##### Entries
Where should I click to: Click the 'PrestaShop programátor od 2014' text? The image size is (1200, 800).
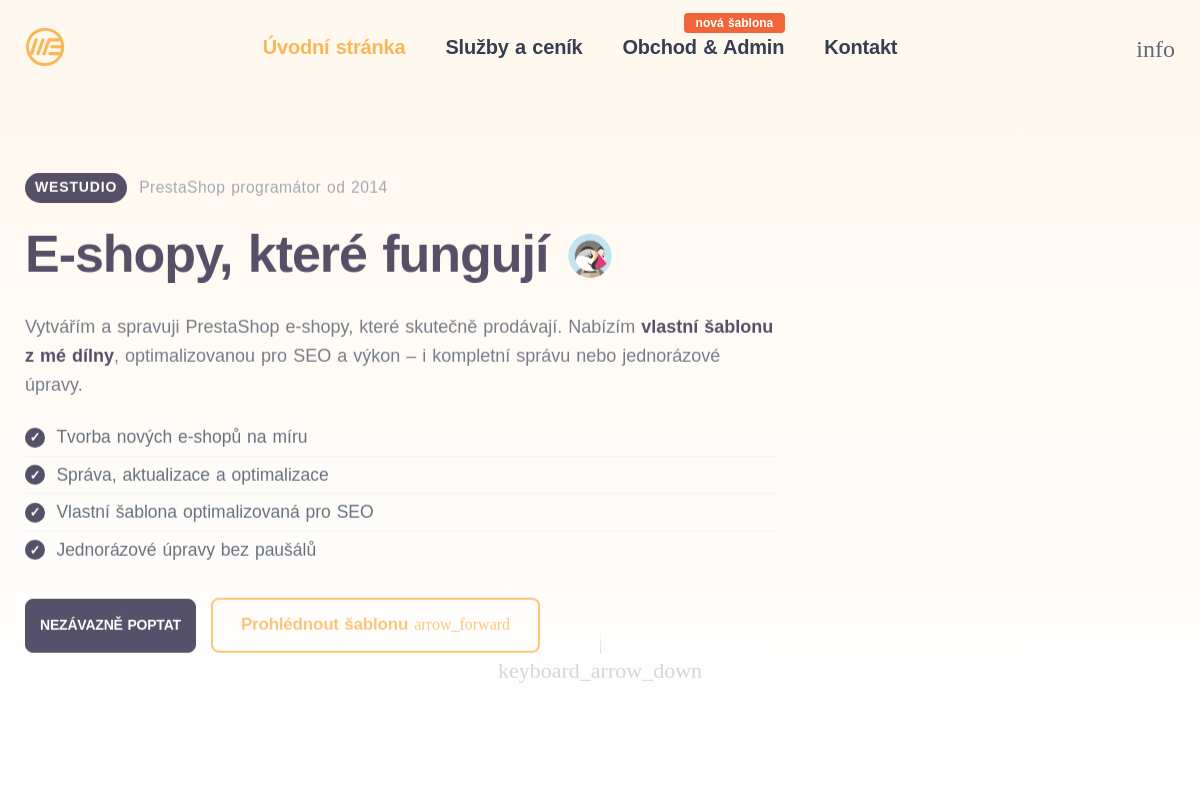pos(263,187)
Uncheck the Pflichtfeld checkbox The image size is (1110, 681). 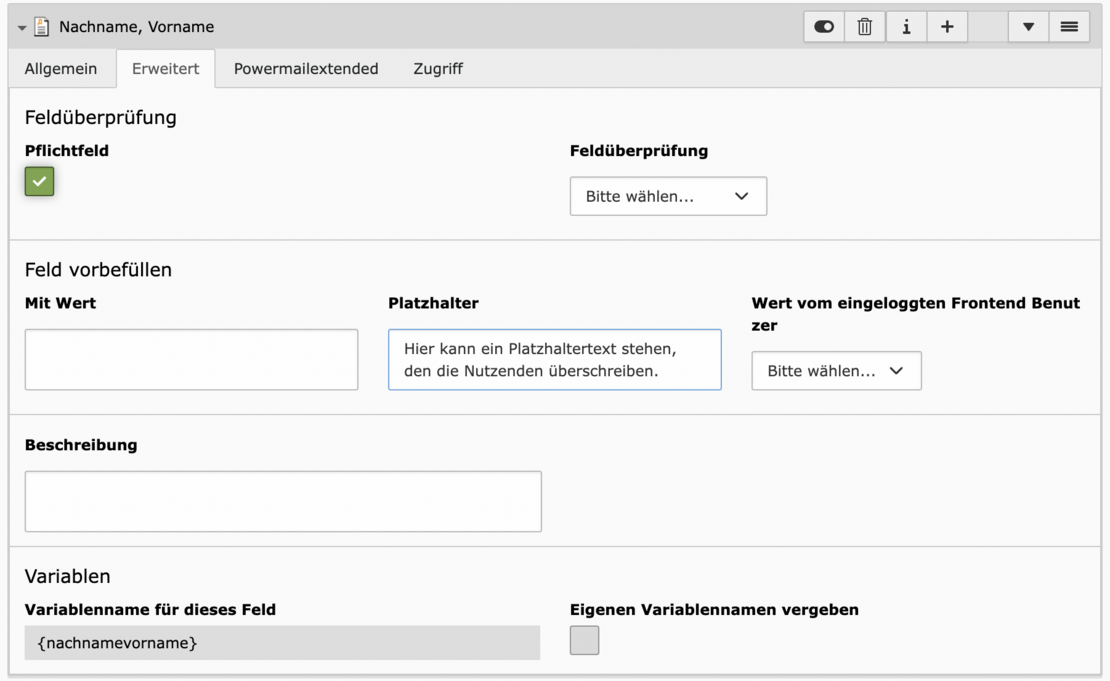(39, 181)
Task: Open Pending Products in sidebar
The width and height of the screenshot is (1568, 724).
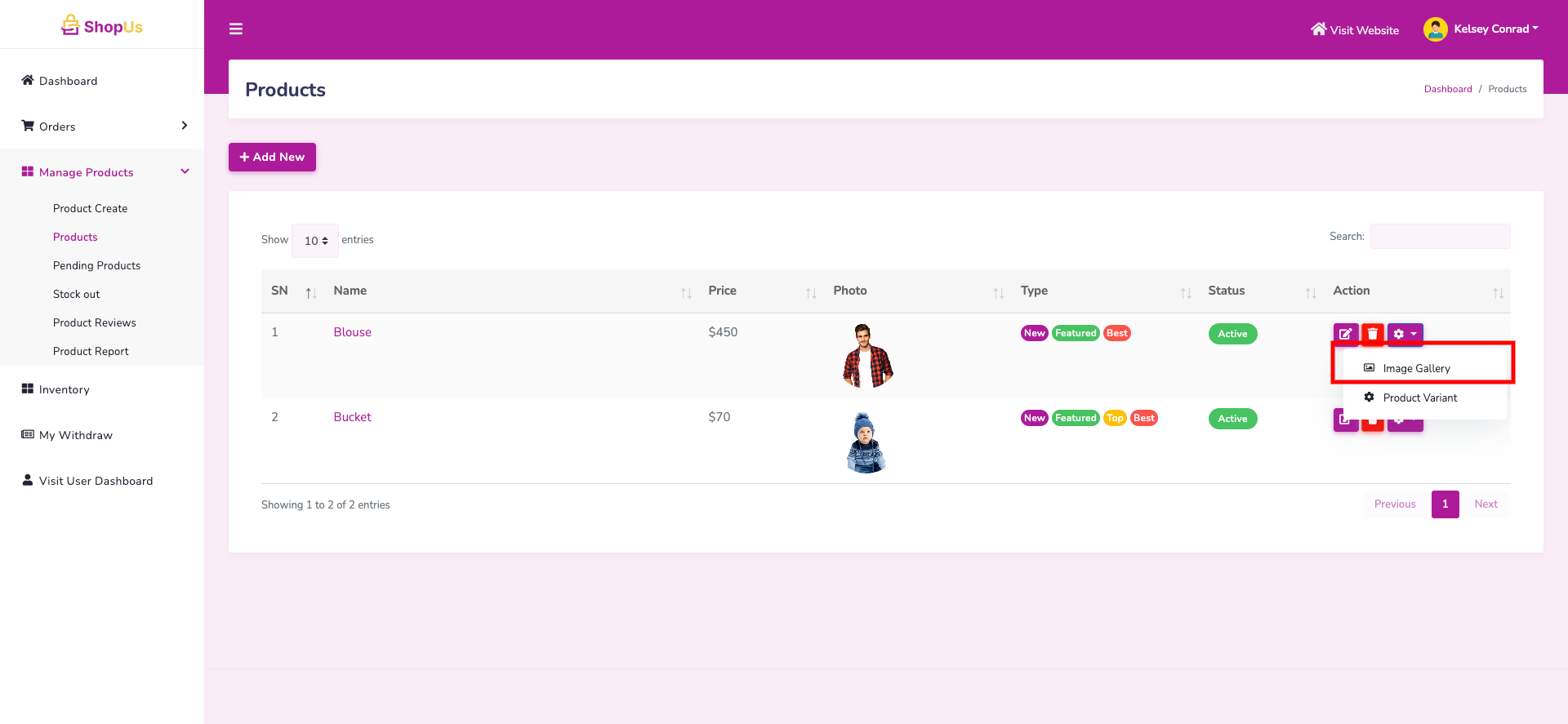Action: point(96,265)

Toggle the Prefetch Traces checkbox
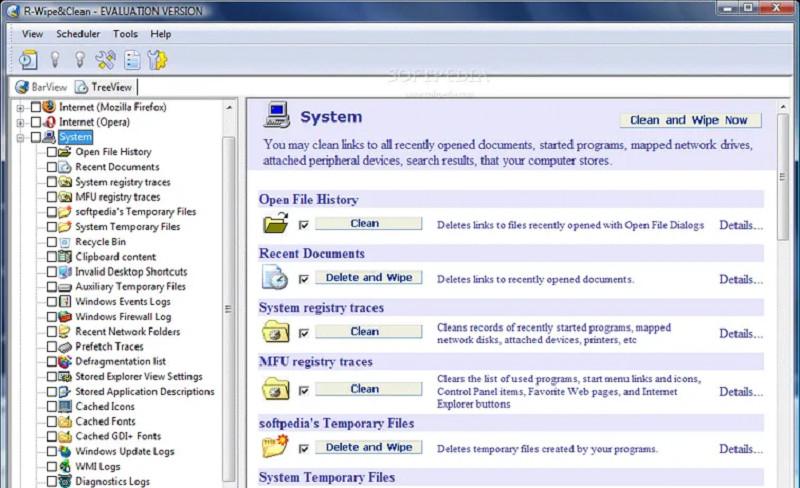(52, 347)
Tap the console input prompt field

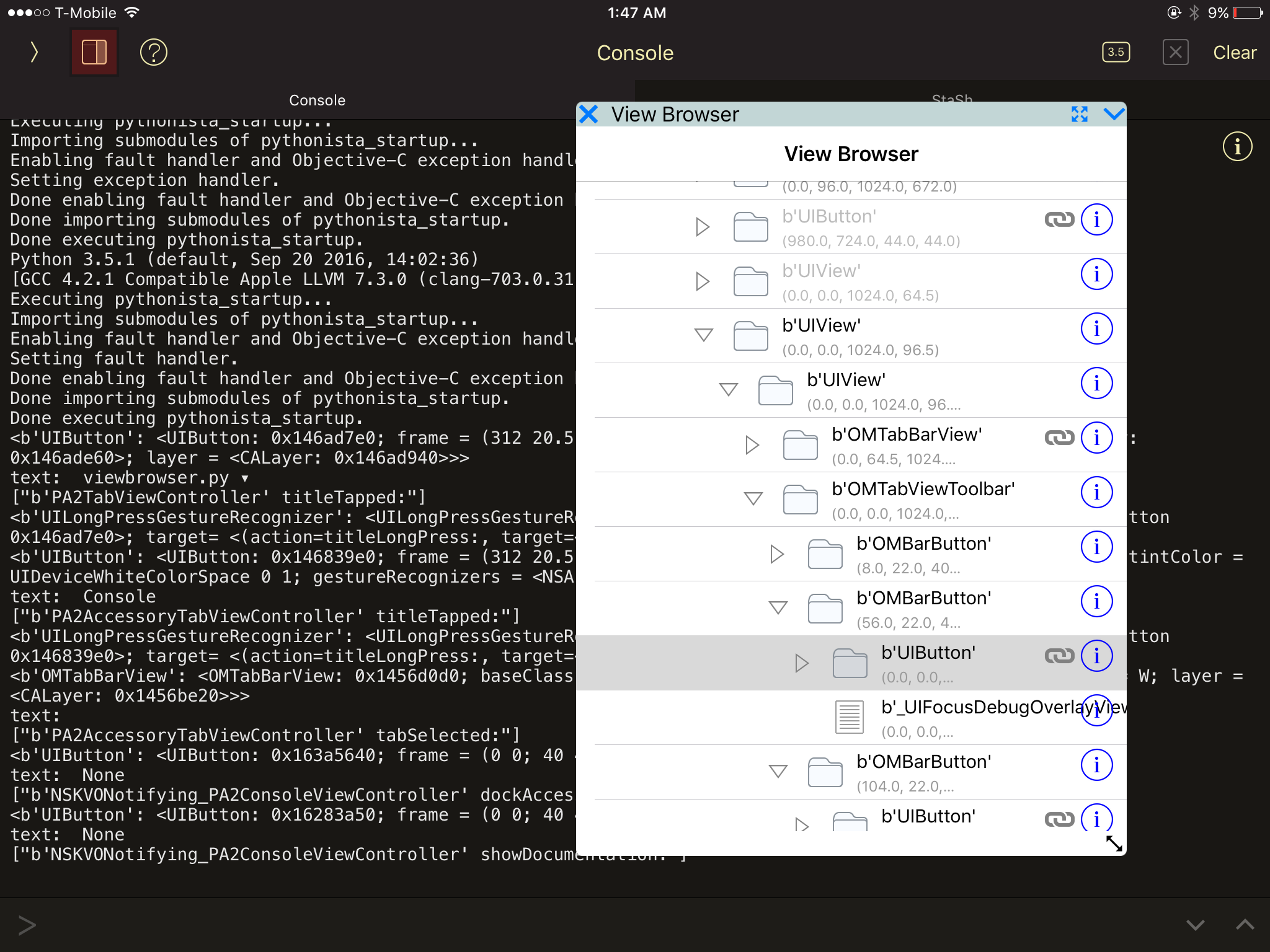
##########
Rewrite the rows from the line with "Toggle the Prefetch Traces checkbox" through the end of the rows, replacing "Tap" with "Click" and leaving everything else unchanged. Leave the pictures out of your answer.

▸ **Solution for this exercise**
Toggle the Prefetch Traces checkbox
(52, 347)
Click the console input prompt field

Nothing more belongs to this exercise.